Worldview as Mapmaking

With this distinction, J. H. Bavinck tries to provide tools with which to understand his uncle Herman Bavinck’s account of worldview as a slow process of mapmaking. To adapt one of J. H. Bavinck’s own illustrations, a worldvision is like a map of the world that has been crumpled up into a paper ball. Although that ball now feels manageable in your hand, and while its visible parts offer you some tools for navigation (and a limited degree of truth about the world depicted), it nonetheless must be uncrumpled. The map’s potential far exceeds whatever the crumpled ball can offer.

As a complement to that cartographical picture, Johan Herman adds a further useful illustration: if a worldview is a map, a worldvision is a compass. Those who have no wish to make a map, who reject the struggle to cultivate a worldview in order to remain grounded in whatever worldvision life happens to have given them, have something far more basic—a tool that orients and directs them, albeit without offering any grand view of the world in which they move.

In Personality and Worldview, neither worldview nor worldvision is inherently bad. In fact, quite the opposite is true. A person’s worldvision is a necessary starting point in life, a location in God’s good creation, a set of home coordinates somewhere in nature and history. As such, we must all begin with a worldvision and should see it as a basic good. It is by God’s kind providence that no one starts off nowhere.

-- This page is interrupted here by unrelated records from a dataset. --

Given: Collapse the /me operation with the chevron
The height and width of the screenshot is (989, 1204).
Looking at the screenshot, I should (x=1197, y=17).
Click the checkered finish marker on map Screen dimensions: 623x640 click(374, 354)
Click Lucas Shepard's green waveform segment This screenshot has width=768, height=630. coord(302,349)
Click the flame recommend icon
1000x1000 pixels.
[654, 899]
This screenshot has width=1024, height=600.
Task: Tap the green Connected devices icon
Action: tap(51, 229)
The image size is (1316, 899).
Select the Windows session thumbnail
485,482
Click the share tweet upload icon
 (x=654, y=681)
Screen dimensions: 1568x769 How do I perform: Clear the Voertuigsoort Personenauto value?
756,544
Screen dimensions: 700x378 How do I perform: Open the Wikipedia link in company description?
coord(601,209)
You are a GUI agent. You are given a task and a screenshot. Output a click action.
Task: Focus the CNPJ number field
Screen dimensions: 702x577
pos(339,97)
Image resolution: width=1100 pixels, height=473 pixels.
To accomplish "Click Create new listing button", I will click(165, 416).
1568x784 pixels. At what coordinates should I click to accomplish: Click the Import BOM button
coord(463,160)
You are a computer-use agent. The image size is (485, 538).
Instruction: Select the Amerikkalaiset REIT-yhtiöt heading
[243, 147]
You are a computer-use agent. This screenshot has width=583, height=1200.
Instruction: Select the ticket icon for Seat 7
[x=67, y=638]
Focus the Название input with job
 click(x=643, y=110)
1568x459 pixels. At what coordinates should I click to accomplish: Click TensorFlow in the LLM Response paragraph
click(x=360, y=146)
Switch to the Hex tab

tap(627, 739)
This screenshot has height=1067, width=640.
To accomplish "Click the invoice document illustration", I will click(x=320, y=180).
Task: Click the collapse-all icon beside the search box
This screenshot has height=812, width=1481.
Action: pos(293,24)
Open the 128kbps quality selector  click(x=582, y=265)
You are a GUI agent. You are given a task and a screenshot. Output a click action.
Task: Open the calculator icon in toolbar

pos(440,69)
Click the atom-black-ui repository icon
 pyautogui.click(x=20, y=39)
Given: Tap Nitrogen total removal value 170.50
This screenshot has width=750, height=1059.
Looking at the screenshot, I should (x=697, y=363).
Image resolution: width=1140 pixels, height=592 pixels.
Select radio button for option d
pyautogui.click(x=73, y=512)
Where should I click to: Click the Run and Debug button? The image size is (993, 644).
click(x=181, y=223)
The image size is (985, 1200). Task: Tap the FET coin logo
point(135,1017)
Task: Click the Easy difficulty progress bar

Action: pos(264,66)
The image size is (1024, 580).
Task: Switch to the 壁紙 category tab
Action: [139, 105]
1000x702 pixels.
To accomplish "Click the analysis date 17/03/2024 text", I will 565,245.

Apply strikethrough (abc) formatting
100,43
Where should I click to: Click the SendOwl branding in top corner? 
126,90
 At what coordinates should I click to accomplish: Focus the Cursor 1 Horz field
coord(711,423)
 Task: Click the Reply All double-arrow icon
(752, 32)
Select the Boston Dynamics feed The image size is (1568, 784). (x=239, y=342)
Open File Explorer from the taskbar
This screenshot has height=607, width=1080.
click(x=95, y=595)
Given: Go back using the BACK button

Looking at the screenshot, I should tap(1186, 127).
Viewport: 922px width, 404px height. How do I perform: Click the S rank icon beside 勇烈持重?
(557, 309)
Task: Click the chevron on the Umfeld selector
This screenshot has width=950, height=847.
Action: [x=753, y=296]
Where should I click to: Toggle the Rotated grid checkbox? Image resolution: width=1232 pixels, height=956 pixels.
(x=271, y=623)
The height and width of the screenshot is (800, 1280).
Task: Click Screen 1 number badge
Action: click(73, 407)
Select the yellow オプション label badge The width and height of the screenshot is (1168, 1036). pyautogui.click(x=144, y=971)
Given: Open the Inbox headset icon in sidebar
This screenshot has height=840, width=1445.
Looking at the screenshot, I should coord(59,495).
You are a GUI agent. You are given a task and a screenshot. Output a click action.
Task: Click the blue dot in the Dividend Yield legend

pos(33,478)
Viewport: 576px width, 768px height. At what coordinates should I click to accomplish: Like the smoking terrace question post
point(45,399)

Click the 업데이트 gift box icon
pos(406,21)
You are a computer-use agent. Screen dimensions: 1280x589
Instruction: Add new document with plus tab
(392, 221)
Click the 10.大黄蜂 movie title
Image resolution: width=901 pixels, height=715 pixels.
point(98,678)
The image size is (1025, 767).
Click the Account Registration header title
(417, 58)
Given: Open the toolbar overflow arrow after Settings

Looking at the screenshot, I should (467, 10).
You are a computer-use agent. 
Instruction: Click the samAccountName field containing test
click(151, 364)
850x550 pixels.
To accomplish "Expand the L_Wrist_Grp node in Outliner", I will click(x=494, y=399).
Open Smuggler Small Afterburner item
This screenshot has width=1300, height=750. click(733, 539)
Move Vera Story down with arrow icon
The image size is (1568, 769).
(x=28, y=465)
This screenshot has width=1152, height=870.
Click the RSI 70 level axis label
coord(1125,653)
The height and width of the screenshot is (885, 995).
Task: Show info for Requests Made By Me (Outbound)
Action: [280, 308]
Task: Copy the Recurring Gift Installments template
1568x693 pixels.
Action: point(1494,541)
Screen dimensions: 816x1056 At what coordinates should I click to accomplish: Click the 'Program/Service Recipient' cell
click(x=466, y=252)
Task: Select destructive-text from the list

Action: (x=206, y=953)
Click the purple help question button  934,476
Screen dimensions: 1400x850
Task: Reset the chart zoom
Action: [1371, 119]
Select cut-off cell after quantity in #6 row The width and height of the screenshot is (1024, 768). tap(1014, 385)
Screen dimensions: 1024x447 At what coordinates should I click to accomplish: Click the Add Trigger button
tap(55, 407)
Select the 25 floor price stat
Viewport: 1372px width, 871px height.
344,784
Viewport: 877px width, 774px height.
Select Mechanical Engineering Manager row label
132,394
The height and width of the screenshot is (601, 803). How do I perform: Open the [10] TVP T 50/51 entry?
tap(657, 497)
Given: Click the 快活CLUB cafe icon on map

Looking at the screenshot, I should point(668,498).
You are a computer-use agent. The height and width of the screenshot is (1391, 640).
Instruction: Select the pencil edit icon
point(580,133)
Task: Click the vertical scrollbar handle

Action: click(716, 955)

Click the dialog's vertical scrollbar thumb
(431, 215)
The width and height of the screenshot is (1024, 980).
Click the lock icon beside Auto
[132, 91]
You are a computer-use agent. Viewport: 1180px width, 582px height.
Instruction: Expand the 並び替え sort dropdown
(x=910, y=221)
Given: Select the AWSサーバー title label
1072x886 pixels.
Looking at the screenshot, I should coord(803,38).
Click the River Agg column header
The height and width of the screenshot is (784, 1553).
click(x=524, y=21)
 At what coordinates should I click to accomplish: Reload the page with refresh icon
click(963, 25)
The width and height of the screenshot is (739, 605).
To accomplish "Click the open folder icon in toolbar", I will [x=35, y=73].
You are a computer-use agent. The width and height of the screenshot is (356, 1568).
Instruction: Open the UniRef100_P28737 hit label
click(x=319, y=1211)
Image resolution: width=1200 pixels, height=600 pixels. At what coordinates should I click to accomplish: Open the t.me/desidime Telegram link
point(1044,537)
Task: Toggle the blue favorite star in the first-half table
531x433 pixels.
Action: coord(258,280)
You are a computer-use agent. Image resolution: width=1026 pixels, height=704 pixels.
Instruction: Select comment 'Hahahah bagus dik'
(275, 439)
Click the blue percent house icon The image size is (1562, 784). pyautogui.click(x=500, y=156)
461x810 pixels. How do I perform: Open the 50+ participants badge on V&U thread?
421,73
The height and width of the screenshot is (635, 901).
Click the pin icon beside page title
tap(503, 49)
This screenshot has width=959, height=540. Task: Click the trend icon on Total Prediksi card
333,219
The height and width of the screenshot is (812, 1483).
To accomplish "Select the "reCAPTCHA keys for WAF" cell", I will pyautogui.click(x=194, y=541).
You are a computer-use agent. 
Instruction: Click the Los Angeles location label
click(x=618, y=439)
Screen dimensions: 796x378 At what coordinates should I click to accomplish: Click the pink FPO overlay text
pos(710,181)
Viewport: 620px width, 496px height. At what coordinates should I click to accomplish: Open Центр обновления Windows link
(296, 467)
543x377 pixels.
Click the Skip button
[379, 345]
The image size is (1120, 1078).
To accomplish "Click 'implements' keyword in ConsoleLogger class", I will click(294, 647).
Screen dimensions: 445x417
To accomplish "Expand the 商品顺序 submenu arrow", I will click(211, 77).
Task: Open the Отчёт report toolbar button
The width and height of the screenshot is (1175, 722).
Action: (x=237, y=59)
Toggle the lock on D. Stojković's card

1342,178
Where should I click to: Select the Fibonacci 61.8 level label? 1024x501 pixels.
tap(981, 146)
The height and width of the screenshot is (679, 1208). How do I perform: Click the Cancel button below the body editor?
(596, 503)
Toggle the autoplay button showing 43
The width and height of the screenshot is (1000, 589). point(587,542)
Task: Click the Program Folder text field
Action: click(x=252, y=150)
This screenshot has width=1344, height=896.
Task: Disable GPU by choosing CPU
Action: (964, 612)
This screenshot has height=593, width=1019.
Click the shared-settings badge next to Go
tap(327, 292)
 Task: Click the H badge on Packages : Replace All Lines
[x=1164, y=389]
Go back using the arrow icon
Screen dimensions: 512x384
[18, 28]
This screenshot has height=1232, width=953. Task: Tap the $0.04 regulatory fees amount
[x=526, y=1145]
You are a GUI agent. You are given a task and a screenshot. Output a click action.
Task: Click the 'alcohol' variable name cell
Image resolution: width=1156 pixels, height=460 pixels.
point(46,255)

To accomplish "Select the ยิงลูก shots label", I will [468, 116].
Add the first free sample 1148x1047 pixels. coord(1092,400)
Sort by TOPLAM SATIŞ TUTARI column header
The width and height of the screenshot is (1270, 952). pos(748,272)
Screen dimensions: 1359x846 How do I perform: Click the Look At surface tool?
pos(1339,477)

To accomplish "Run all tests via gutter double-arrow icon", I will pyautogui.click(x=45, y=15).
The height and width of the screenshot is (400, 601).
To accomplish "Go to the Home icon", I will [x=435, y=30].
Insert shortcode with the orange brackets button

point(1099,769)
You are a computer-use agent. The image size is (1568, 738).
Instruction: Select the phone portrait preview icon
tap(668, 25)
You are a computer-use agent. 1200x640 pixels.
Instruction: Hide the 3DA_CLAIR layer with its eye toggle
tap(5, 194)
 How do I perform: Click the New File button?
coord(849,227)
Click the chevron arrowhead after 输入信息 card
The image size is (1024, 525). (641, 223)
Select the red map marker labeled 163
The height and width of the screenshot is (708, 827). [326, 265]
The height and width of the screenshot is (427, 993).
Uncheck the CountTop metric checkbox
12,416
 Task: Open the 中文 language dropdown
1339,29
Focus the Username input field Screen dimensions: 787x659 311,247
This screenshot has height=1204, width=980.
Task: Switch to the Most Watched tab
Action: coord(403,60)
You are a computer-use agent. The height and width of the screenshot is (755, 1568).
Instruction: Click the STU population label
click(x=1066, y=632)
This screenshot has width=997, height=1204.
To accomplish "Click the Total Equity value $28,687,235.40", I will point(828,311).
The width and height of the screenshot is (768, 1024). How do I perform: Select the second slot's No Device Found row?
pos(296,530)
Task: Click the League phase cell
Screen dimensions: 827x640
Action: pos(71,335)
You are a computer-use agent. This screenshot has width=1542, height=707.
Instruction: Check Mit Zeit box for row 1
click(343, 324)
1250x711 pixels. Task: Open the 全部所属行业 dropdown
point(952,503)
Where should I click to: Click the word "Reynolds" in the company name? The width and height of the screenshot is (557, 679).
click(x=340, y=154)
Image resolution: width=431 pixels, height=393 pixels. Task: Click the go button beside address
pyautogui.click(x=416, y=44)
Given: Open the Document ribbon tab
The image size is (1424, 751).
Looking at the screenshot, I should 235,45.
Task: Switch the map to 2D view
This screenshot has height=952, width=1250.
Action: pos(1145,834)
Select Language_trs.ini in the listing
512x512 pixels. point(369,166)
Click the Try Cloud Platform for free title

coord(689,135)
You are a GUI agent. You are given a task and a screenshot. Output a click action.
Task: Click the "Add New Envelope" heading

Despite this, worldvision nonetheless becomes problematic when it is made a permanent abode rather than a starting point. A worldvision shows you one way to live in the world on the basis of all manner of untested assumptions, and as such, it is utterly subjective. It is an assumption—but not the truth—about the world. It is life lived on autopilot by a passenger who as yet sits passively and unquestioningly. When a person remains in this state forever, worldvision changes from good and limited to life limiting. That person’s unwillingness to ask, “What if my assumptions aren’t true?” is, in effect, a self-imposed house arrest. His home coordinates become his prison because he lives without hunger for the truth about life, the world, and God. In light of that position, Personality and Worldview equips readers to think in deeply appreciative but also profoundly critical ways about worldvision. It offers a creative and somewhat experimental attempt to improve the conversation around worldview.

Notes:

  1. Prior to the publication of Personality and Worldview, the Dutch religious socialist Henri Wilhelm Philip Elise van den Bergh van Eysinga (1868–1920) used the terms wereldbeschouwing (worldview) and wereldvisie (worldvision). His work, however, does not offer an account of how the terms differ and seems to use them more or less interchangeably. See, for example, Henri Wilhelm Philip Elise van den Bergh van Eysinga, Apologie en bevestiging: Nadere toelichting bij “Het bankroet van religie en Christendom in de moderne maatschappij” (Zutphen: J. H. A. Wansleven & Zoon, 1899), 7, 23, 29, 53. Twelve years before Personality and Worldview, the term wereldvisie also appeared in a publication by J. R. Slotemaker de Bruïne, once again without an account of its relationship to wereldbeschouwing. See J. R. Slotemaker de Bruïne (1869–1941), Dogmatiek en cultuur (Utrecht: G. J. A. Ruys, 1916), 20. The only twentieth-century Dutch writer to use both wereldvisie and wereldbeschouwing in close textual proximity prior to J. H. Bavinck was the liberal theologian Gerhardus Hendericus van Senden (1884–1968). See, for example, G. H. van Senden, Het vraagstuk van rechtzinnigheid en vrijzinnigheid (Baarn: Hollandia-Drukkerij, 1912), 5, 24, 46. Like van den Bergh van Eysinga, van Senden does not deploy the terms as distinct concepts. Dutch sources that treat wereldvisie and wereldbeschouwing as conceptually distinctive only emerged in neo-Calvinist circles after the publication of Personality and Worldview. See, for example, N. W. van Diemen de Jel, Niet onze wegen (Kampen: J. H. Kok, 1932), 120.
  2. See, for example, Charles Taylor, Modern Social Imaginaries (Durham, NC: Duke University Press, 2004).

This article is adapted from Personality and Worldview by J. H. Bavinck and translated by James Eglinton.